Check out the documentation to learn more.

PEFT 🤝 Diffusers

There are many adapters (LoRA, for example) trained in different styles to achieve different effects. You can even combine multiple adapters to create new and unique images. With the 🤗 PEFT integration in 🤗 Diffusers, it is really easy to load and manage adapters for inference.

Here is an example of combining multiple LoRAs using this new integration:

from diffusers import DiffusionPipeline
import torch

pipe_id = "stabilityai/stable-diffusion-xl-base-1.0"
pipe = DiffusionPipeline.from_pretrained(pipe_id, torch_dtype=torch.float16).to("cuda")

# Load LoRA 1.
pipe.load_lora_weights("CiroN2022/toy-face", weight_name="toy_face_sdxl.safetensors", adapter_name="toy")
# Load LoRA 2.
pipe.load_lora_weights("nerijs/pixel-art-xl", weight_name="pixel-art-xl.safetensors", adapter_name="pixel")

# Combine the adapters.
pipe.set_adapters(["pixel", "toy"], adapter_weights=[0.5, 1.0])

# Perform inference.
prompt = "toy_face of a hacker with a hoodie, pixel art"
image = pipe(
    prompt, num_inference_steps=30, cross_attention_kwargs={"scale": 1.0}, generator=torch.manual_seed(0)
).images[0]
image

Untitled 1

Refer to the documentation to learn more.

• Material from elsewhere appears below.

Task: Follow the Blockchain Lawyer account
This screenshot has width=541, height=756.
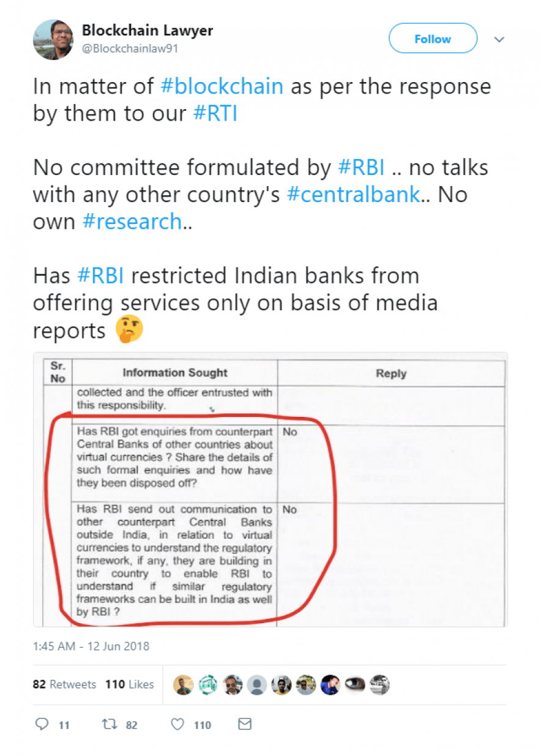Action: pos(433,39)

Community components with community pipelines

We have had support for community pipelines for a while now. This enables fast integration for pipelines we cannot directly integrate within the core codebase of the library. However, community pipelines always rely on the building blocks from Diffusers, which can be restrictive for advanced use cases.

To elevate this, we’re elevating community pipelines with community components starting this release 🤗 By specifying trust_remote_code=True and writing the pipeline repository in a specific way, users can customize their pipeline and component code as flexibly as possible:

from diffusers import DiffusionPipeline
import torch

pipeline = DiffusionPipeline.from_pretrained(
    "<change-username>/<change-id>", trust_remote_code=True, torch_dtype=torch.float16
).to("cuda")

prompt = "hello"

# Text embeds
prompt_embeds, negative_embeds = pipeline.encode_prompt(prompt)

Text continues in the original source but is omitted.